---- DATA TO PROCESS

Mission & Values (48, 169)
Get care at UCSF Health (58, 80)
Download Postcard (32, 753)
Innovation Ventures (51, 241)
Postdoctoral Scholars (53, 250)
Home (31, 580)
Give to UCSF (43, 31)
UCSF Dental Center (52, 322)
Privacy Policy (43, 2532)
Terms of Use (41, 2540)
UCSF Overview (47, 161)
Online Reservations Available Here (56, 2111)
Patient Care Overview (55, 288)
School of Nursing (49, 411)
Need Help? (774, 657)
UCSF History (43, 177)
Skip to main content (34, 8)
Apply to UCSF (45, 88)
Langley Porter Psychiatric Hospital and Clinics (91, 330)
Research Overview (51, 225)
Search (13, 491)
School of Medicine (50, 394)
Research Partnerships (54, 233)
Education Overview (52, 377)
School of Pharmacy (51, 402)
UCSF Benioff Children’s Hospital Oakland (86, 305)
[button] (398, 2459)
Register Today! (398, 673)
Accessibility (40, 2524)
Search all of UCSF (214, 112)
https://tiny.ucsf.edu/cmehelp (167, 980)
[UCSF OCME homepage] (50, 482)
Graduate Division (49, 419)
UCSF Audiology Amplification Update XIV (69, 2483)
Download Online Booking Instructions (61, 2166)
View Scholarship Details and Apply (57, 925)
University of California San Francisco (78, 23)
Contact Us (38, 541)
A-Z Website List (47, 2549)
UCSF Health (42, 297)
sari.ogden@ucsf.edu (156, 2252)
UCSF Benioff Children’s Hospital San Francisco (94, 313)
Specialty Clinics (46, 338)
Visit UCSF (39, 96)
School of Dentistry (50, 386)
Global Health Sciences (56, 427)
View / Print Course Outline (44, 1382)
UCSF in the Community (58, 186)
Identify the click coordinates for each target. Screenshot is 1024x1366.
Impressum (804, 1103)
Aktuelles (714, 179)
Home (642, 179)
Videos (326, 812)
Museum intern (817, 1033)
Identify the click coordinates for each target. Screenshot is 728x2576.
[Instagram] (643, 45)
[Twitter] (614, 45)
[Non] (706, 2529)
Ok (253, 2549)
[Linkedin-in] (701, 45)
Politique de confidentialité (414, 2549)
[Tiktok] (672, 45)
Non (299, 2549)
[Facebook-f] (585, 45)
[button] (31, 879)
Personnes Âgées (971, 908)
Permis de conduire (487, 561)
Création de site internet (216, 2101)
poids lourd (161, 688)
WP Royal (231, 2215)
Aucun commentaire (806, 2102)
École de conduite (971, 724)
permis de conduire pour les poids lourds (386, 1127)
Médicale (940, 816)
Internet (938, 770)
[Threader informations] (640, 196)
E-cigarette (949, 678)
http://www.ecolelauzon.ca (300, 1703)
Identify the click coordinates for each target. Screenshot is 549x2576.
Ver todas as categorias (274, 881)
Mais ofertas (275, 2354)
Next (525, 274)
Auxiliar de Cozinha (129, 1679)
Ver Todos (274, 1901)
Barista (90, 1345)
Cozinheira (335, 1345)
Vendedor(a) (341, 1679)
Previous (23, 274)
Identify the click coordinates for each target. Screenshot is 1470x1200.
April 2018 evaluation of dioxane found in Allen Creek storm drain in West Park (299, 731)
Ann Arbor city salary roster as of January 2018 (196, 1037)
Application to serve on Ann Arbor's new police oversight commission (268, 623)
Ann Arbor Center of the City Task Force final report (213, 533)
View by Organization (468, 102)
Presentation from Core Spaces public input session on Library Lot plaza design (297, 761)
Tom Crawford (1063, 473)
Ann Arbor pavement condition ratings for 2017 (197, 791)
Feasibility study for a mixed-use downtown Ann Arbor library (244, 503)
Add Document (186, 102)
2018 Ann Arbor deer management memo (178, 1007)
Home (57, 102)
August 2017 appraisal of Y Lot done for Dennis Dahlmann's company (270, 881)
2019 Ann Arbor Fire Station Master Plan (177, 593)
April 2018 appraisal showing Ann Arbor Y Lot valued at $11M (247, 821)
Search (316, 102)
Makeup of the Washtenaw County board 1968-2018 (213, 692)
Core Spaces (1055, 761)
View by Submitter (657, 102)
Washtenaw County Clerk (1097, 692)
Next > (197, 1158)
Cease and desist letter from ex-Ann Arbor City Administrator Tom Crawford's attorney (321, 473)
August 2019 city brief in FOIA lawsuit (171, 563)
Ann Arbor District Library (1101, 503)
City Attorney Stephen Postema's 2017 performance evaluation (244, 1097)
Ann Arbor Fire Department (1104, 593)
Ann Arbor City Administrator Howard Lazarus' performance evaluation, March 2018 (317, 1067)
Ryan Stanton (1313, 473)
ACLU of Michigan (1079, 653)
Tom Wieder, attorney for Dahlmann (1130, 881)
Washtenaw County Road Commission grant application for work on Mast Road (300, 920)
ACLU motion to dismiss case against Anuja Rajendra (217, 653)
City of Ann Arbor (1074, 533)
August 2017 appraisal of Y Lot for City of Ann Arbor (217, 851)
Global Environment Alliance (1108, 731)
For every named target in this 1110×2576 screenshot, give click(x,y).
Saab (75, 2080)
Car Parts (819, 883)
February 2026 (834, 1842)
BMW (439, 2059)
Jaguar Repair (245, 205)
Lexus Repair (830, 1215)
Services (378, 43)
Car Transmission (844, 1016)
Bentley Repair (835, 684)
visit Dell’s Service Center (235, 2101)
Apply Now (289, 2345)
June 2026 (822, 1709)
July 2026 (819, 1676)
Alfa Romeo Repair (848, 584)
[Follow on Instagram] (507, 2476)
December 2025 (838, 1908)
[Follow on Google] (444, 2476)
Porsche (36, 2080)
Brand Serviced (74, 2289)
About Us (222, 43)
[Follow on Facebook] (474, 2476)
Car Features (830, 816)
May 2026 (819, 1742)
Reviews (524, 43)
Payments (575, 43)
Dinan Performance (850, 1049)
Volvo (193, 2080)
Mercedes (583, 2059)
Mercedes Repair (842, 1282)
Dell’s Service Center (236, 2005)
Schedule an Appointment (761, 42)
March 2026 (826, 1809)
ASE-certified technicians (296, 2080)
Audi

--------

Return, line for line and unchanged, the data from its first line through the line containing "UCSF Benioff Children’s Hospital Oakland".

OUTPUT FOR THIS EXERCISE:
Mission & Values (48, 169)
Get care at UCSF Health (58, 80)
Download Postcard (32, 753)
Innovation Ventures (51, 241)
Postdoctoral Scholars (53, 250)
Home (31, 580)
Give to UCSF (43, 31)
UCSF Dental Center (52, 322)
Privacy Policy (43, 2532)
Terms of Use (41, 2540)
UCSF Overview (47, 161)
Online Reservations Available Here (56, 2111)
Patient Care Overview (55, 288)
School of Nursing (49, 411)
Need Help? (774, 657)
UCSF History (43, 177)
Skip to main content (34, 8)
Apply to UCSF (45, 88)
Langley Porter Psychiatric Hospital and Clinics (91, 330)
Research Overview (51, 225)
Search (13, 491)
School of Medicine (50, 394)
Research Partnerships (54, 233)
Education Overview (52, 377)
School of Pharmacy (51, 402)
UCSF Benioff Children’s Hospital Oakland (86, 305)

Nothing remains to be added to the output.